Intermediate 4 removes phenethyl and prepares product 5:
Above-mentioned 0.37 gram of intermediate 4 is dissolved with 20 milliliter of 95% ethyl alcohol, be added 4 equivalents ammonium formate solid and 0.5 gram 5%
Palladium-carbon.Then it is heated to reflux 4 hours, cooled and filtered removes solid, washed once with a small amount of ethyl alcohol.Then it removes under reduced pressure
Solvent.Obtain 0.28 gram of the crude product of final product.The crude product is dissolved in 20 milliliters of ethyl acetate, then with 20 milliliter 10%
Aqueous citric acid solution washs three times, and water phase is adjusted to alkalinity with 20% sodium hydrate aqueous solution, then with 40 milliliters of dichloromethane
Extraction three times, washed once with saturated salt solution, is filtered after anhydrous magnesium sulfate drying, solvent is evaporated off, obtains required final product
0.245 gram, yield 99%.1HNMR(CDCl3, 400 Μ Η z):δ 0.4-1.0 (m, 4H), 1.42 (s, 9H), 2.72 (d, 1H, J=
10.2Hz), 2.92 (dd, 1H, J=10.8Hz, 3.6Hz), 3.01 (d, 1H, J=10.2Hz), 3.33 (dd, 1H, J=
10.8Hz,5.4Hz),3.5-3.91(m,1H),5.01-5.42(br,1H)。
Each technical characteristic of embodiment described above can be combined arbitrarily, to keep description succinct, not to above-mentioned reality
It applies all possible combination of each technical characteristic in example to be all described, as long as however, the combination of these technical characteristics is not deposited
In contradiction, it is all considered to be the range of this specification record.

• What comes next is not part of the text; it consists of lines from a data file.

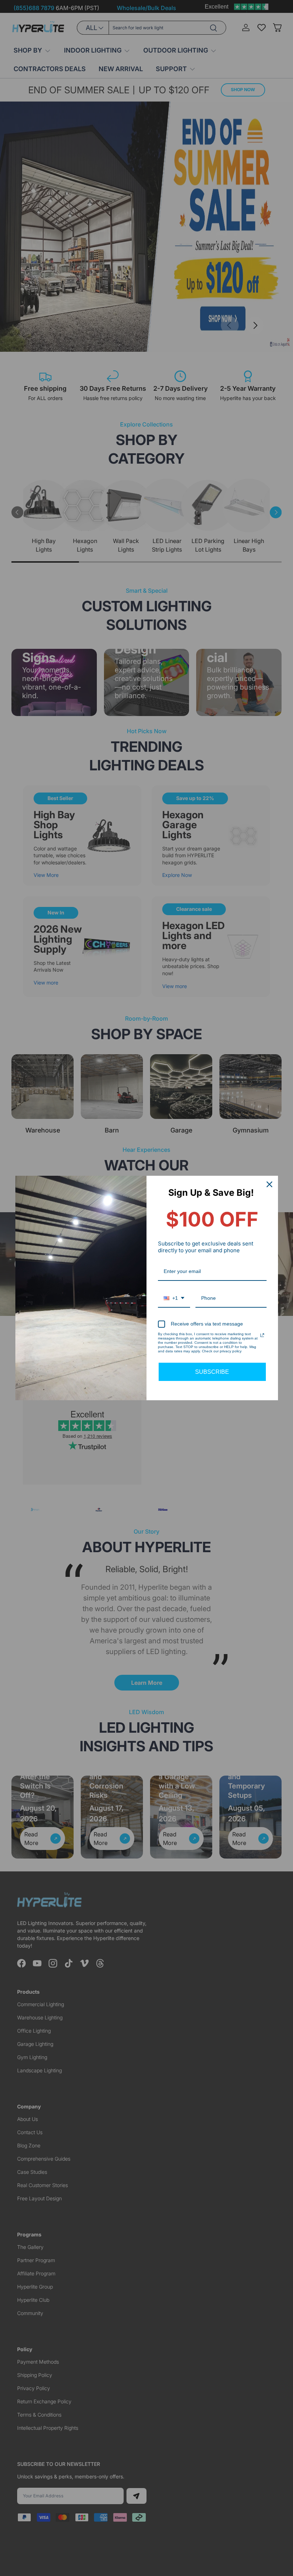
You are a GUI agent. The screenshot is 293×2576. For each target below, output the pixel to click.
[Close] (269, 1184)
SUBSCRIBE (212, 1372)
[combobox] (174, 1298)
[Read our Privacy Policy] (262, 1335)
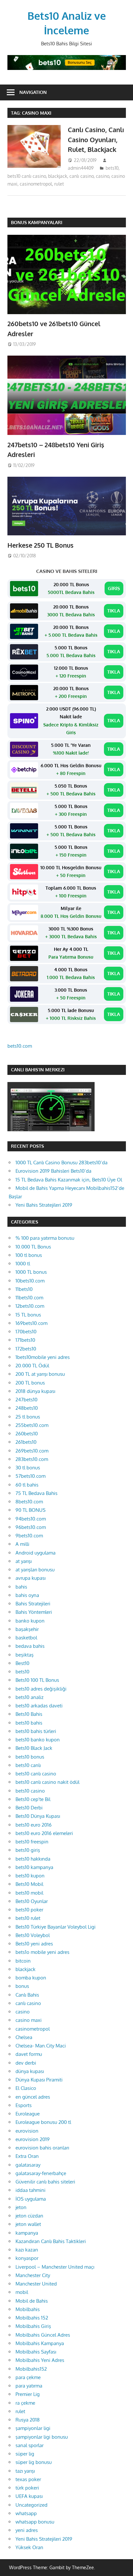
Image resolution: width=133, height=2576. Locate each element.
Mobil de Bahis (31, 2301)
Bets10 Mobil (29, 1884)
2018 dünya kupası (35, 1391)
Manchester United (36, 2284)
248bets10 (26, 1408)
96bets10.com (30, 1527)
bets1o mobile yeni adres (42, 1952)
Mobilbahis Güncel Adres (42, 2335)
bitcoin (23, 1961)
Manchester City (32, 2275)
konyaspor (26, 2258)
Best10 (22, 1663)
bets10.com (19, 1046)
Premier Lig (27, 2394)
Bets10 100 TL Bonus (37, 1680)
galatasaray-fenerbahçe (40, 2173)
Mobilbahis (27, 2309)
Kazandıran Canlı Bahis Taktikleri (50, 2241)
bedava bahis (30, 1646)
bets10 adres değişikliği (40, 1689)
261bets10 (25, 1442)
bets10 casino (30, 1791)
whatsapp (26, 2513)
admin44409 (81, 168)
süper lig (24, 2454)
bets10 (112, 168)
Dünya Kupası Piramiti (39, 2080)
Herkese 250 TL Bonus (40, 545)
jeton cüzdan (29, 2216)
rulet (59, 184)
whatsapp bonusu (34, 2522)
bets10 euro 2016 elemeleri (44, 1833)
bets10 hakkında (32, 1859)
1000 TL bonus (31, 1272)
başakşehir (27, 1629)
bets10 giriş (27, 1850)
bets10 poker (29, 1910)
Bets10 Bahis (28, 1714)
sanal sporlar (29, 2445)
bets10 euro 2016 (33, 1825)
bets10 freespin (31, 1842)
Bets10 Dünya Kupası (37, 1816)
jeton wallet (28, 2224)
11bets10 (24, 1289)
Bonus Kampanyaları (36, 222)
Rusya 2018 (27, 2420)
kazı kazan (26, 2250)
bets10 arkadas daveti (39, 1706)
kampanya (26, 2233)
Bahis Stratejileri (32, 1604)
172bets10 (25, 1349)
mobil (21, 2292)
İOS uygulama (30, 2199)
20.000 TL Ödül (32, 1365)
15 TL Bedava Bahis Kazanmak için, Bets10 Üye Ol (68, 1180)
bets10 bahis (28, 1723)
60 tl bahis (26, 1485)
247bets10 (26, 1399)
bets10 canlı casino (26, 176)
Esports (23, 2105)
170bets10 (25, 1331)
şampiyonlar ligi (32, 2428)
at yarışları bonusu (35, 1570)
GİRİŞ (114, 588)
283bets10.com (31, 1459)
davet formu (28, 2054)
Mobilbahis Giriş (33, 2326)
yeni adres (26, 2530)
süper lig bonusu (33, 2462)
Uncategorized (31, 2505)
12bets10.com (29, 1306)
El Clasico (25, 2088)
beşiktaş (24, 1655)
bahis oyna (27, 1595)
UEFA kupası (29, 2496)
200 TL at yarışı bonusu (40, 1374)
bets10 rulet (27, 1918)
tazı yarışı (25, 2471)
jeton (20, 2207)
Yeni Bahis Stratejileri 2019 (43, 1205)
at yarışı (23, 1561)
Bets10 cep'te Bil (32, 1799)
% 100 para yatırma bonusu (44, 1238)
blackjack (57, 176)
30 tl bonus (27, 1468)
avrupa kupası (30, 1578)
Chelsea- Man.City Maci (40, 2046)
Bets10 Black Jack (33, 1748)
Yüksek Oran (29, 2547)
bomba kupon (30, 1978)
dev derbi (25, 2063)
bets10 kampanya (34, 1867)
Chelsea (23, 2037)
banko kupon (30, 1621)
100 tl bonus (28, 1255)
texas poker (28, 2479)
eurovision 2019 (32, 2139)
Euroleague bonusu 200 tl (43, 2122)
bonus (22, 1986)
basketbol (26, 1638)
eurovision (26, 2131)
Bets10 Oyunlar (31, 1901)
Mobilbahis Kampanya (39, 2343)
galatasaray (27, 2165)
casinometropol (36, 184)
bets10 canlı (28, 1765)
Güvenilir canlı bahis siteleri (45, 2182)
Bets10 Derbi (29, 1808)
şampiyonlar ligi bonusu (41, 2437)
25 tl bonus (27, 1417)
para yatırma (28, 2386)
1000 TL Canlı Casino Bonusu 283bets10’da (61, 1162)
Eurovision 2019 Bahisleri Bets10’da (53, 1171)
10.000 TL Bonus (33, 1247)
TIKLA (113, 611)
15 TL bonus (28, 1315)
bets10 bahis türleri (35, 1731)
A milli (22, 1544)
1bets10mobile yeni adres (42, 1357)
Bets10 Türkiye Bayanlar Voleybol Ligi (55, 1927)
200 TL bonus (30, 1383)
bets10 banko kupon (37, 1740)
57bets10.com (30, 1476)
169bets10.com (31, 1323)
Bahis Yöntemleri (33, 1612)
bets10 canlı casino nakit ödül (47, 1782)
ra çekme (25, 2403)
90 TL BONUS (30, 1510)
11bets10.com (29, 1297)
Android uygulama (35, 1553)
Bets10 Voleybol (32, 1935)
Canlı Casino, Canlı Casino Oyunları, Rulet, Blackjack (96, 139)
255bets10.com (31, 1425)
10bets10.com (30, 1281)
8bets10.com (29, 1502)
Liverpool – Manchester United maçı (54, 2267)
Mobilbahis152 (31, 2369)
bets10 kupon (30, 1876)
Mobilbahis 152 (31, 2318)
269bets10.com (31, 1451)
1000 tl (22, 1263)
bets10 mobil (29, 1893)
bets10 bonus (29, 1757)
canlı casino (81, 176)
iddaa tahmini (30, 2190)
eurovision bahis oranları (42, 2148)
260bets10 (26, 1433)
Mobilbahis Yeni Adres (39, 2360)
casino (102, 176)
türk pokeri (27, 2488)
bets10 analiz (29, 1697)
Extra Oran (27, 2156)
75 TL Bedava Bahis (36, 1493)
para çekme (28, 2377)
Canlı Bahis (27, 1995)
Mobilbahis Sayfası (35, 2352)
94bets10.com (30, 1519)
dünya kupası (29, 2071)
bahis (21, 1587)
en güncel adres (32, 2097)
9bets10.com (29, 1536)
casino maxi (28, 2020)
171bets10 (25, 1340)
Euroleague (27, 2114)
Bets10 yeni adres (34, 1944)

Several embodiments of the invention above described embodiment only expresses, the description thereof is more specific and detailed, but simultaneously
It cannot therefore be construed as limiting the scope of the patent.It should be pointed out that coming for those of ordinary skill in the art
It says, without departing from the inventive concept of the premise, various modifications and improvements can be made, these belong to the protection of the present invention
Range.Therefore, the protection domain of patent of the present invention should be determined by the appended claims.